Task requirements - Write out, word for word, the lines of the material below from its first line through the line containing "Looking at the", including both.

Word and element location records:
- - - -
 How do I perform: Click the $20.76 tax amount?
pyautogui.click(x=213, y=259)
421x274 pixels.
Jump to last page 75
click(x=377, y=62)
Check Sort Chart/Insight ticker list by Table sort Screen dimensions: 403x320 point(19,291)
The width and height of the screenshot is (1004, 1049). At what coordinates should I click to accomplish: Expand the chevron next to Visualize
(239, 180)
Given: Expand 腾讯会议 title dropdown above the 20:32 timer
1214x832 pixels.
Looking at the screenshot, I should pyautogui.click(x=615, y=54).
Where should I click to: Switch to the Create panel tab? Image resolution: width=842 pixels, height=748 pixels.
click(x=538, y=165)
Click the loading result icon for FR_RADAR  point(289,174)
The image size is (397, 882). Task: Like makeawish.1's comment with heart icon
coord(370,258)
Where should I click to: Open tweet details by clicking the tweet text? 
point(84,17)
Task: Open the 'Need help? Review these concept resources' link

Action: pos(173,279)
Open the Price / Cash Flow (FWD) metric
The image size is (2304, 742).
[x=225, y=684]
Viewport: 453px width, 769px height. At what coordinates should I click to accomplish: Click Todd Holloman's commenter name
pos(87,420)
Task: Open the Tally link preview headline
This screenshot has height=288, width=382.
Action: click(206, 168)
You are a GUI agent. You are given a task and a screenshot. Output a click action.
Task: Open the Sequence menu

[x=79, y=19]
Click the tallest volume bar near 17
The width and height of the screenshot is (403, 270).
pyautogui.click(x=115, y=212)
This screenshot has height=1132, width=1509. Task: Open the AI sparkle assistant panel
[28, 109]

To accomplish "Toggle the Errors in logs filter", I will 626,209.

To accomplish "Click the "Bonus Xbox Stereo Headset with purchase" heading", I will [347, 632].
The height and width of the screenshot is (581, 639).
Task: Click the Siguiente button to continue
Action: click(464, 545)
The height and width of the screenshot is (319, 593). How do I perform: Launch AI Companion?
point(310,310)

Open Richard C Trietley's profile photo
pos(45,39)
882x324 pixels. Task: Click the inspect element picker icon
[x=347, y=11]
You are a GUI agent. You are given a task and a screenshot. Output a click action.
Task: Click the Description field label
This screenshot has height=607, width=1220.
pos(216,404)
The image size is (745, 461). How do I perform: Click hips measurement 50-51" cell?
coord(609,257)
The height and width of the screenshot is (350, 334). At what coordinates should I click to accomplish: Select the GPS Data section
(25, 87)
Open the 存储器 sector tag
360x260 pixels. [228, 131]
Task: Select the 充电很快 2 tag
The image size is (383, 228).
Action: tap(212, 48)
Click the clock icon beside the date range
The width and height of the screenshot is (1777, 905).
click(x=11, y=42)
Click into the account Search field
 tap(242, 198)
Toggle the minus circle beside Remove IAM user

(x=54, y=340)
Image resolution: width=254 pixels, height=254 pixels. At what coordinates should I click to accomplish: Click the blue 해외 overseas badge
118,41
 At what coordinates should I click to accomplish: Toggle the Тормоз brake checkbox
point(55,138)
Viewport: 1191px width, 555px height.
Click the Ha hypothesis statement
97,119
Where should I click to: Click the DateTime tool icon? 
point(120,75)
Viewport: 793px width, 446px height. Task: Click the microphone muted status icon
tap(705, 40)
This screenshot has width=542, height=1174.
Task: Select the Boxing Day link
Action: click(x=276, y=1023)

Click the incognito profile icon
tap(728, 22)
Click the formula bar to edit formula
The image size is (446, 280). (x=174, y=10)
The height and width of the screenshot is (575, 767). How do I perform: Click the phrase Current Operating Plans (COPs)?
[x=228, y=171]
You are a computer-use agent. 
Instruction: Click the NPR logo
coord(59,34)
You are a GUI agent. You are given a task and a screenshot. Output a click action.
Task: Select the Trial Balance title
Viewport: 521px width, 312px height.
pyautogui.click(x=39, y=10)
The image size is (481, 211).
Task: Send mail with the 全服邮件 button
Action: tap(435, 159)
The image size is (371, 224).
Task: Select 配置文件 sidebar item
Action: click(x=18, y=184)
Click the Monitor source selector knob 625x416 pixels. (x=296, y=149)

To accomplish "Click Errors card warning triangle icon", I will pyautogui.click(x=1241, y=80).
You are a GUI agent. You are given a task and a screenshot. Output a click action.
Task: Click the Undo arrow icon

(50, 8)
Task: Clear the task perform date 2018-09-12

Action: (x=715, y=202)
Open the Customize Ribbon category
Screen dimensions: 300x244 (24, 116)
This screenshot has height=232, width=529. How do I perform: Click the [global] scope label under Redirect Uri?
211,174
- - - -
Complete response -
 How do I perform: Click the $20.76 tax amount?
pyautogui.click(x=213, y=259)
421x274 pixels.
Jump to last page 75
click(x=377, y=62)
Check Sort Chart/Insight ticker list by Table sort Screen dimensions: 403x320 point(19,291)
The width and height of the screenshot is (1004, 1049). At what coordinates should I click to accomplish: Expand the chevron next to Visualize
(239, 180)
Given: Expand 腾讯会议 title dropdown above the 20:32 timer
1214x832 pixels.
Looking at the screenshot, I should pyautogui.click(x=615, y=54).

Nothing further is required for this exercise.